--- START ---

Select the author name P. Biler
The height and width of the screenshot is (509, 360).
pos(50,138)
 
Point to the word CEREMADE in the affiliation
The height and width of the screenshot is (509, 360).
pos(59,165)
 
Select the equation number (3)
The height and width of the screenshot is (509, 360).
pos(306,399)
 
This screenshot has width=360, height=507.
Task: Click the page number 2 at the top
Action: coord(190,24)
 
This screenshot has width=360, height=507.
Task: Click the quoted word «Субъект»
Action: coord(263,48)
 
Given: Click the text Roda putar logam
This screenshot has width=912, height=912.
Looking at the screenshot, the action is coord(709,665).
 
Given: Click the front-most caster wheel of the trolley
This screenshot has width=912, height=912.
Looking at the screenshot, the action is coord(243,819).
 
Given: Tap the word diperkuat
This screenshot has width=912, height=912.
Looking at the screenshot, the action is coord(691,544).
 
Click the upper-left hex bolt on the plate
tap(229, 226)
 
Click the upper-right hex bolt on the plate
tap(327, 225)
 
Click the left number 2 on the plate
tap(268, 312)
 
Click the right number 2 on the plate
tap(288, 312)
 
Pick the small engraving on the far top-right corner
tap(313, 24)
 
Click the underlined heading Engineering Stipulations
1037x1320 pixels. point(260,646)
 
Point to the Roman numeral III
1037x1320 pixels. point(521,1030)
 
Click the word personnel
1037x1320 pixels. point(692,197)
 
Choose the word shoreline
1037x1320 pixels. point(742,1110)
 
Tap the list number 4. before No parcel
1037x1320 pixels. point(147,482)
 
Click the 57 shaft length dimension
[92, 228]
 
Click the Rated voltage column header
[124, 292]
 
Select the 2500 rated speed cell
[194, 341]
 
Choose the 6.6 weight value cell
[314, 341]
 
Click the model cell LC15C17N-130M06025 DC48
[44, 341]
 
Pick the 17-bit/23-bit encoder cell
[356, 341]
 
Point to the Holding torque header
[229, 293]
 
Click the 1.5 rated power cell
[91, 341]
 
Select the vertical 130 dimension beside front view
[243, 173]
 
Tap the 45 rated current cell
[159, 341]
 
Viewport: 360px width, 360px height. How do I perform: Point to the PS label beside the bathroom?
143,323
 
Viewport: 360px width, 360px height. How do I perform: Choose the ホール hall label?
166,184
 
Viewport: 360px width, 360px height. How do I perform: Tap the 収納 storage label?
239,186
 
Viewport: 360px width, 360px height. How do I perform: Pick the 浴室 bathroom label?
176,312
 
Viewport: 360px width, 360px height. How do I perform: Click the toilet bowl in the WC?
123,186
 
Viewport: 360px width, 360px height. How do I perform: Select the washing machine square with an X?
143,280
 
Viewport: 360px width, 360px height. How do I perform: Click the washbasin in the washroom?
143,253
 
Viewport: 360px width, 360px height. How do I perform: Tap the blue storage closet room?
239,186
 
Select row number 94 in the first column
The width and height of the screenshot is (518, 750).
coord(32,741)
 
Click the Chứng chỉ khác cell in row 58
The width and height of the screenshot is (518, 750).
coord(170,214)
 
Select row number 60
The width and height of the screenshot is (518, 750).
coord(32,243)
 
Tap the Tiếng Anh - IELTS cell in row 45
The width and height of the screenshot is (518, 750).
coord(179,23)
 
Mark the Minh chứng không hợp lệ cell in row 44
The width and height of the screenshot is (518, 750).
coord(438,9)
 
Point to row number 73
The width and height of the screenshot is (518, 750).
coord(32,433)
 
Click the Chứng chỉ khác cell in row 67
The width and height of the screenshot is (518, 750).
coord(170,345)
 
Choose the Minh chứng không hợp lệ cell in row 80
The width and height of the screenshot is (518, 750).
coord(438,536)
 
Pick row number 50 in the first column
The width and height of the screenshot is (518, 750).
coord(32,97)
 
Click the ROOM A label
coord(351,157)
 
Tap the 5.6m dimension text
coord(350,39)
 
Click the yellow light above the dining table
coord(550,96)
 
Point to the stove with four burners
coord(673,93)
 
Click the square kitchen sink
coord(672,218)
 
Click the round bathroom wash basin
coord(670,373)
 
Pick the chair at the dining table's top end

--- END ---

**The problem**
Copy all of the items above word for word, leaving nothing out and changing nothing.

**Exercise result**
Select the author name P. Biler
The height and width of the screenshot is (509, 360).
pos(50,138)
 
Point to the word CEREMADE in the affiliation
The height and width of the screenshot is (509, 360).
pos(59,165)
 
Select the equation number (3)
The height and width of the screenshot is (509, 360).
pos(306,399)
 
This screenshot has width=360, height=507.
Task: Click the page number 2 at the top
Action: coord(190,24)
 
This screenshot has width=360, height=507.
Task: Click the quoted word «Субъект»
Action: coord(263,48)
 
Given: Click the text Roda putar logam
This screenshot has width=912, height=912.
Looking at the screenshot, the action is coord(709,665).
 
Given: Click the front-most caster wheel of the trolley
This screenshot has width=912, height=912.
Looking at the screenshot, the action is coord(243,819).
 
Given: Tap the word diperkuat
This screenshot has width=912, height=912.
Looking at the screenshot, the action is coord(691,544).
 
Click the upper-left hex bolt on the plate
tap(229, 226)
 
Click the upper-right hex bolt on the plate
tap(327, 225)
 
Click the left number 2 on the plate
tap(268, 312)
 
Click the right number 2 on the plate
tap(288, 312)
 
Pick the small engraving on the far top-right corner
tap(313, 24)
 
Click the underlined heading Engineering Stipulations
1037x1320 pixels. point(260,646)
 
Point to the Roman numeral III
1037x1320 pixels. point(521,1030)
 
Click the word personnel
1037x1320 pixels. point(692,197)
 
Choose the word shoreline
1037x1320 pixels. point(742,1110)
 
Tap the list number 4. before No parcel
1037x1320 pixels. point(147,482)
 
Click the 57 shaft length dimension
[92, 228]
 
Click the Rated voltage column header
[124, 292]
 
Select the 2500 rated speed cell
[194, 341]
 
Choose the 6.6 weight value cell
[314, 341]
 
Click the model cell LC15C17N-130M06025 DC48
[44, 341]
 
Pick the 17-bit/23-bit encoder cell
[356, 341]
 
Point to the Holding torque header
[229, 293]
 
Click the 1.5 rated power cell
[91, 341]
 
Select the vertical 130 dimension beside front view
[243, 173]
 
Tap the 45 rated current cell
[159, 341]
 
Viewport: 360px width, 360px height. How do I perform: Point to the PS label beside the bathroom?
143,323
 
Viewport: 360px width, 360px height. How do I perform: Choose the ホール hall label?
166,184
 
Viewport: 360px width, 360px height. How do I perform: Tap the 収納 storage label?
239,186
 
Viewport: 360px width, 360px height. How do I perform: Pick the 浴室 bathroom label?
176,312
 
Viewport: 360px width, 360px height. How do I perform: Click the toilet bowl in the WC?
123,186
 
Viewport: 360px width, 360px height. How do I perform: Select the washing machine square with an X?
143,280
 
Viewport: 360px width, 360px height. How do I perform: Click the washbasin in the washroom?
143,253
 
Viewport: 360px width, 360px height. How do I perform: Tap the blue storage closet room?
239,186
 
Select row number 94 in the first column
The width and height of the screenshot is (518, 750).
coord(32,741)
 
Click the Chứng chỉ khác cell in row 58
The width and height of the screenshot is (518, 750).
coord(170,214)
 
Select row number 60
The width and height of the screenshot is (518, 750).
coord(32,243)
 
Tap the Tiếng Anh - IELTS cell in row 45
The width and height of the screenshot is (518, 750).
coord(179,23)
 
Mark the Minh chứng không hợp lệ cell in row 44
The width and height of the screenshot is (518, 750).
coord(438,9)
 
Point to row number 73
The width and height of the screenshot is (518, 750).
coord(32,433)
 
Click the Chứng chỉ khác cell in row 67
The width and height of the screenshot is (518, 750).
coord(170,345)
 
Choose the Minh chứng không hợp lệ cell in row 80
The width and height of the screenshot is (518, 750).
coord(438,536)
 
Pick row number 50 in the first column
The width and height of the screenshot is (518, 750).
coord(32,97)
 
Click the ROOM A label
coord(351,157)
 
Tap the 5.6m dimension text
coord(350,39)
 
Click the yellow light above the dining table
coord(550,96)
 
Point to the stove with four burners
coord(673,93)
 
Click the square kitchen sink
coord(672,218)
 
Click the round bathroom wash basin
coord(670,373)
 
Pick the chair at the dining table's top end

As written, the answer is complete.